Charging speeds have improved, but higher charging currents require higher-rated electronic components that generate more heat in the EV wallbox charger. This heat generation limits many home chargers’ useful lives, but Omron has developed a high-power PCB relay—the G9KC—to promote faster charging without the extra heat.
High Temperatures Challenge EV Wallboxes
An EV wallbox is installed in people’s driveways and garages to allow charging at any time. Wallboxes vary in charging speeds, depending on access to single or three-phase power. Three-phase power is an AC circuit with three wires, with each wire’s voltage phase-shifted by 120 degrees relative to the other wires. Three-phase power can accommodate higher loads, allowing higher-powered charging points.
The usual charging speeds for home wallboxes range from 3 kW to 7.4 kW for single-phase power. Wallboxes with much higher charging speeds can be installed for homes with three-phase power, but the specific values range by geographical location. For example, in Europe, three-phase power wallboxes range from 11 kW up to 22 kW, whereas in the U.S., they range from 9.6 kW to 19 kW.
Naturally, higher-powered circuits give off more heat as an operational byproduct of the components. High heat is typically generated from the relays within the wallbox because these components have a high contact resistance, which helps generate a larger current and more heat.
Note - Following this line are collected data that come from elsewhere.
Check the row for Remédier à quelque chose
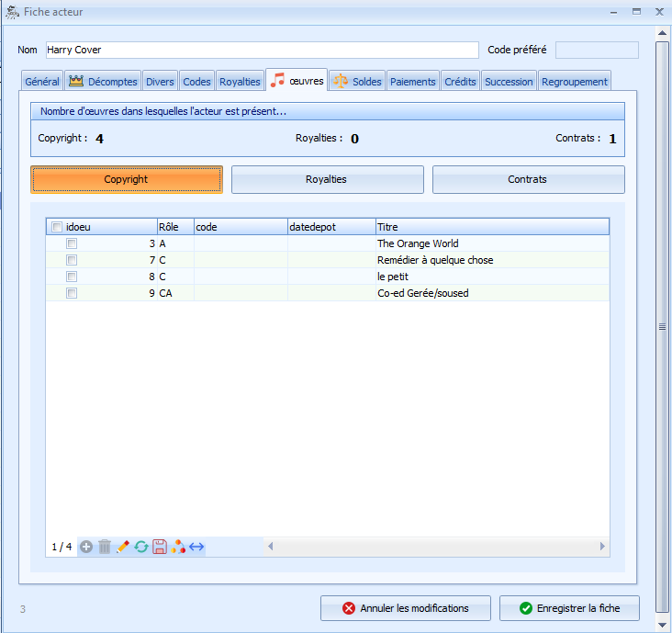The width and height of the screenshot is (672, 633). pyautogui.click(x=72, y=261)
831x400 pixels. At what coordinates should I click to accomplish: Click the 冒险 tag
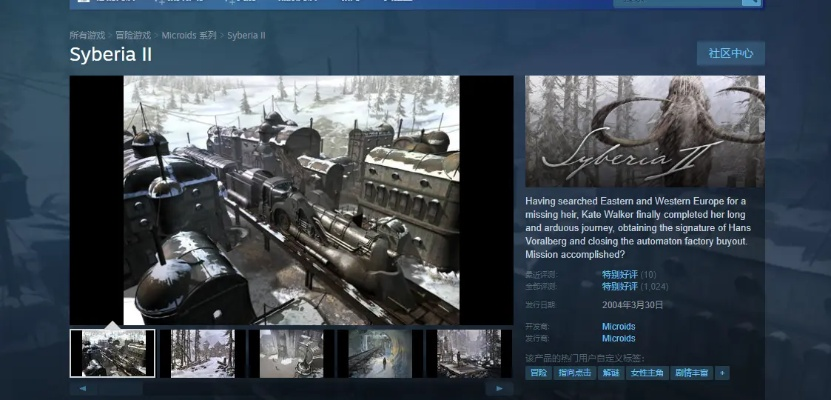point(539,373)
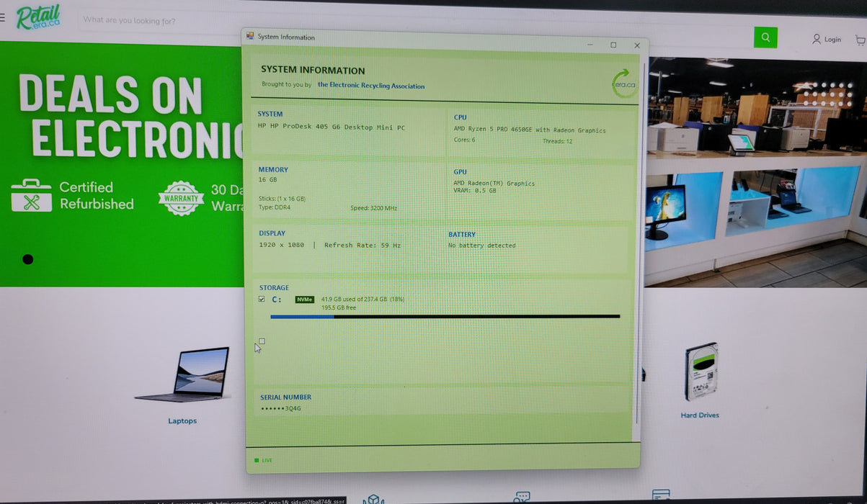Toggle the C: drive checkbox
This screenshot has width=867, height=504.
[x=262, y=299]
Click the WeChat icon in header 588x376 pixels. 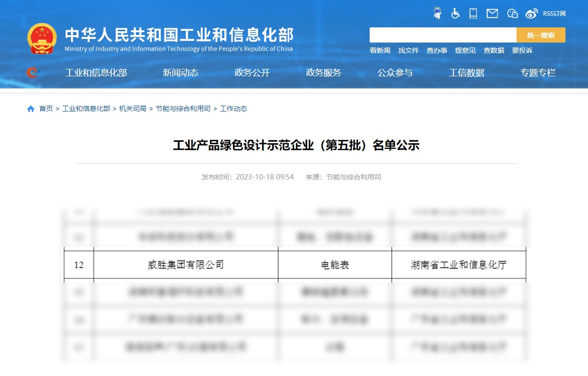click(512, 13)
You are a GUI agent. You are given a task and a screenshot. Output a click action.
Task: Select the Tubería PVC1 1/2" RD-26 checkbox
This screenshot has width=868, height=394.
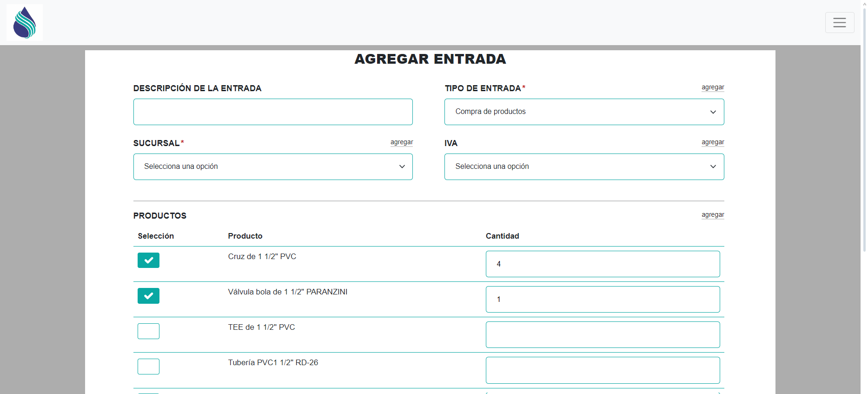148,367
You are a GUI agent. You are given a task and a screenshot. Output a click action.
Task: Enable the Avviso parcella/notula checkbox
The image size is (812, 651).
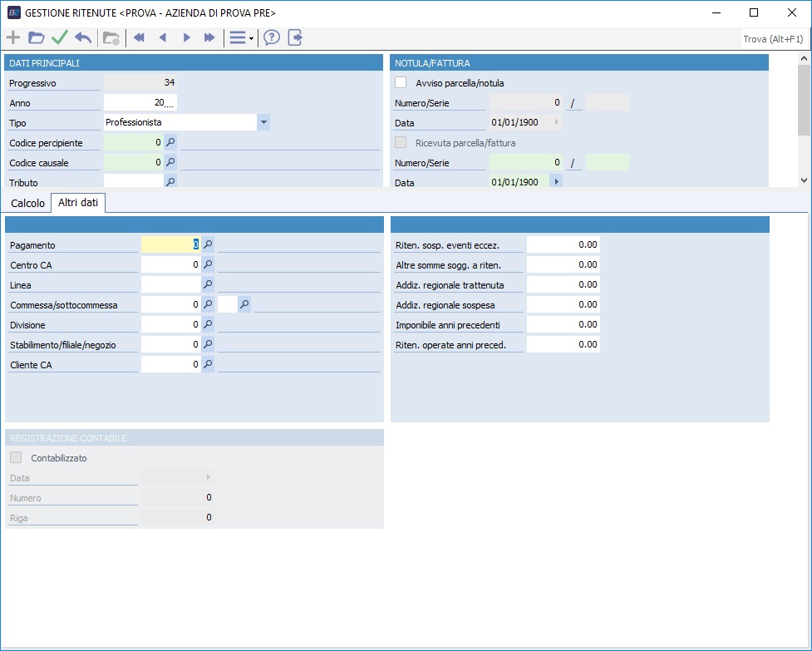(401, 83)
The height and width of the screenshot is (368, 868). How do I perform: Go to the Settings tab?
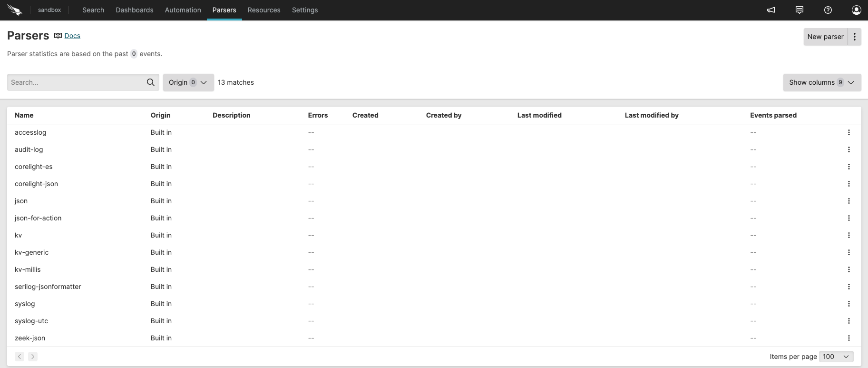(x=305, y=10)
The result increases the wallbox’s internal temperature.
Wallbox heat generation. Image used courtesy of Omron
However, high temperatures significantly impact the wallbox’s charging performance and efficiency and can cause temporary power limitations. The heat suppresses the charging current, leading to longer charging times. Increasing the number of elevated heat cycles the wallbox experiences often causes the internal components to degrade and fail prematurely.
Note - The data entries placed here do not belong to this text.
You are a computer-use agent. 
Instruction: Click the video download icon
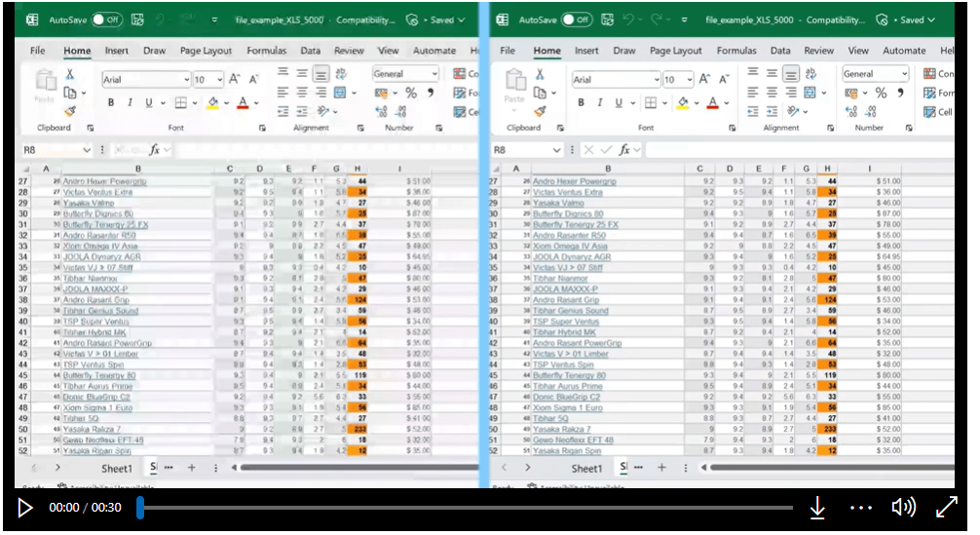pyautogui.click(x=817, y=507)
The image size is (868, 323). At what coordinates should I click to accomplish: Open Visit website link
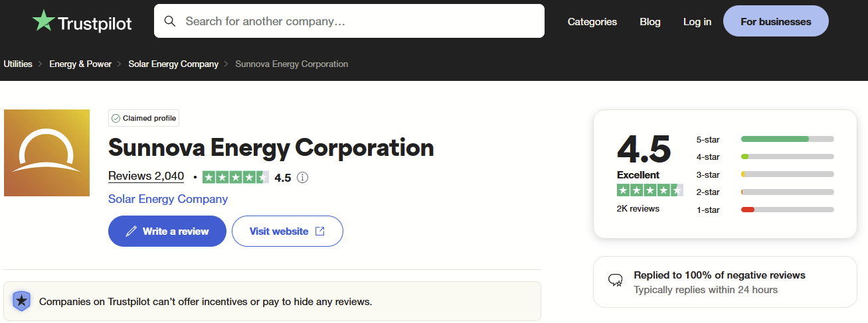287,231
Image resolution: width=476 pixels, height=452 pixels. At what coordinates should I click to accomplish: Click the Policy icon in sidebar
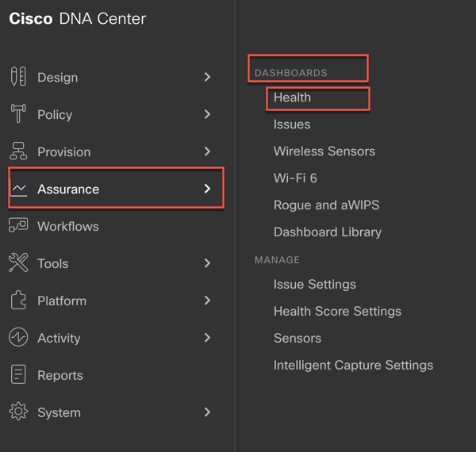coord(18,113)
Because higher power systems produce more heat, it’s difficult for EV infrastructure designers to balance the heat generated with the need to provide a high charging power. Current wallbox designs have reduced size and are often enclosed in completely sealed units to prevent water from entering. Smaller units are even more susceptible to internal heat spikes.
Taking Away the Heat
Omron has developed and released its G9KC relay with a mechanically coupled, double-break contact design for three-phase high-charging wallboxes. The relay can reduce the operating temperature in wallboxes up to 22 kW while improving the charging process’ efficiency and speed.
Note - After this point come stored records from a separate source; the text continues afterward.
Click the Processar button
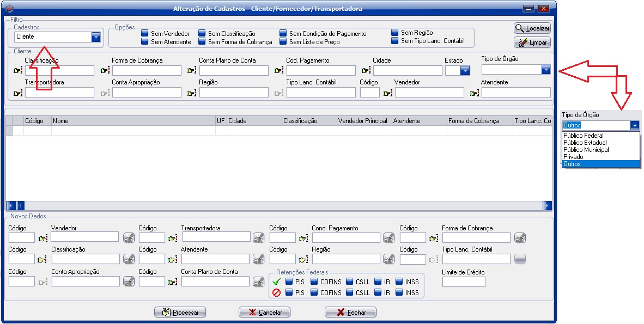Screen dimensions: 644x324 click(180, 313)
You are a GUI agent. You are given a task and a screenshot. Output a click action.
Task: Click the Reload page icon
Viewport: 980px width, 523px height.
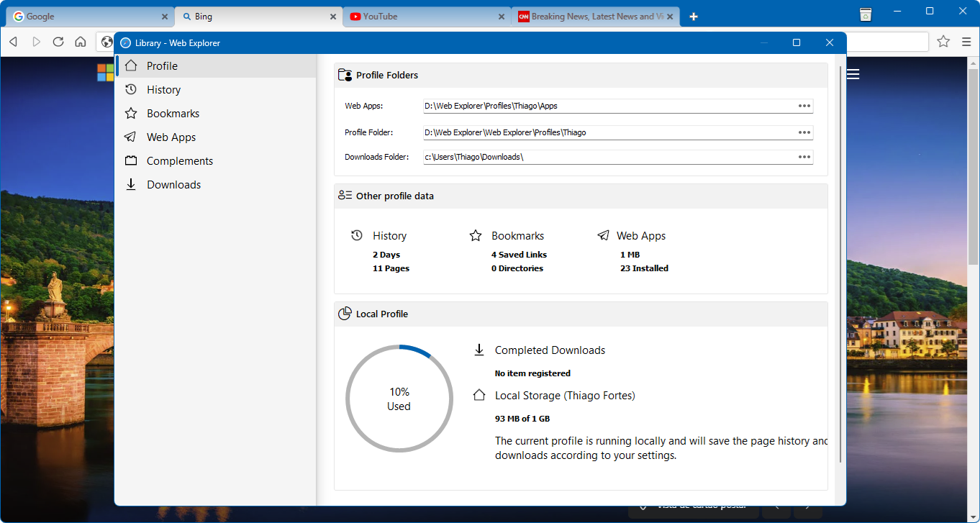[x=58, y=42]
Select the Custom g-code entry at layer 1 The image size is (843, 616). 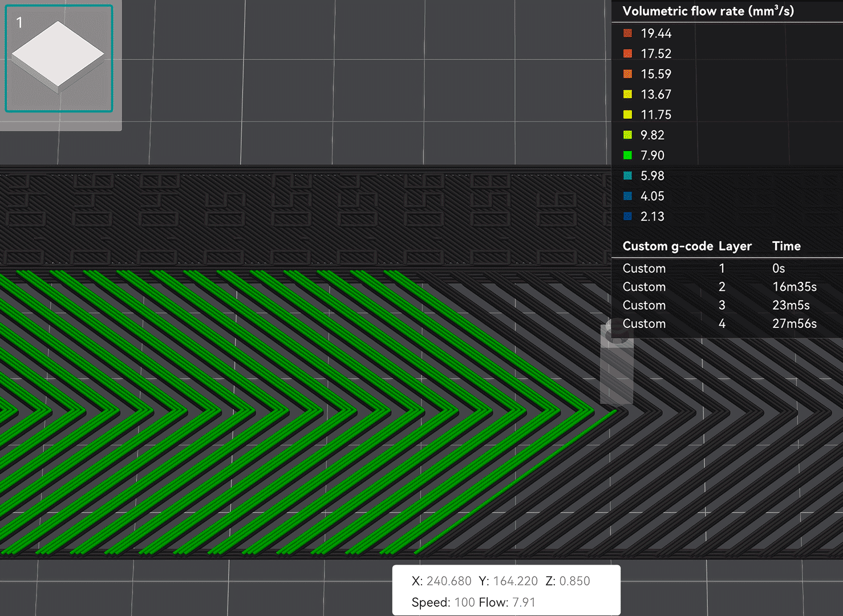coord(644,269)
Diagram of 3-phase EV charger. Image used courtesy of Omron
The relay uses a 4-pole structure to replace the traditional, larger multipole contractors in wallboxes. The relay has an initial contact resistance of less than 6 mΩ, which reduces the chance of localized hotspots forming within the wallbox to prevent component deterioration and wallbox failure. The G9KC also has a low operation temperature, which decreases the number of charge cycles that reach the charging current throttling thresholds.
The G9KC is also small. Contractors are bulky units, but the G9KC relay can be used on a printed circuit board (PCB) to create smaller, lighter designs. The G9KC has received approval from various certification bodies, including UL/C-UL, TUV, and CQC. It has been designed to meet the specifications of IEC 62955—Residual direct current detecting device (short circuit capability) and IEC 61851-1—Electric vehicle conductive charging systems.
Benefits Beyond Thermal Dissipation
While thermal dissipation is a key challenge with EV wallboxes, the G9KC also has several other advantages for wallboxes. It can reduce charging time because heat suppresses the charging current, decreasing the chance of overheating. The G9KC also enables smaller and slimmer wallboxes.
While the relay has been designed for EV wallboxes, it is a versatile component that can be used to perform input/output switching operations in many other devices, including photovoltaic inverters, industrial inverters, energy storage systems, DC quick chargers, and uninterruptible power supplies.